1 - Damian

11 minutes de lecture

.

Damian

.

   La bière dans mon gobelet est tiède lorsque j'en avale une gorgée. Je dirais presque que c'est agréable, avec la chaleur ambiante et l'humidité de l'air. Mes doigts se referment sur le le bout du tuyau de la chicha au centre de la table, et j'inspire une grande bouffée : saveur exotique, une de mes préférés.

— Ça c'est pas de la bouffée de tarlouze.

Je souris, et expire le nuage de fumée au nez du garçon qui vient de prendre la parole : Julio, chez qui se passe la soirée. Ses lèvres s'étirent à leur tour à travers le rideau de fumée, et sa main ébouriffe mes cheveux.

— Putain, vous savez y faire les Cortez.

— Évidemment, je marmonne en reprenant une gorgée de bière tiède. H est mon frangin rappelles-toi.

Mon nom me précède, qu'importe où je vais dans cette satanée ville. Où plutôt, dans notre joyeux quartier.

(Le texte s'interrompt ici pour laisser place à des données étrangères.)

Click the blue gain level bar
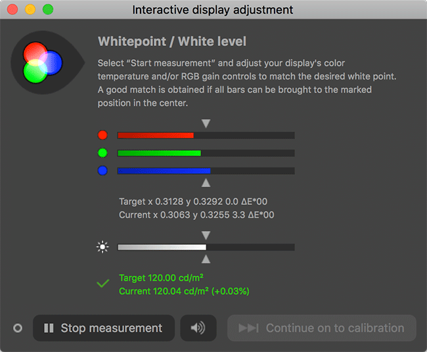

Ma famille, c'est simple : ma mère, qui s'est barrée, mon père qui est en taule, mais qui en ressortira un jour, j'en suis certain. Mon frère aîné, Hugo, mais que tout le monde appelle H, et qui a repris le flambeau depuis que papa croupit entre quatre murs. Ariana bien sûr, qui ne veut pas entendre parler de ces ''conneries'' et les jumeaux. Autant dire que même si ma sœur à renié son nom, ce n'est pas mon cas. Et, assistante sociale ou pas, je compte bien honorer mon clan, mon nom, ma famille. Tout le monde le sait, et c'est pourquoi malgré mon jeune âge, on m'accorde le respect qui m'est dû : la relève du clan, c'est H et moi, alors autant nous ménager.

— Comment va ta sœur ? me demande Julio, l’œil brillant.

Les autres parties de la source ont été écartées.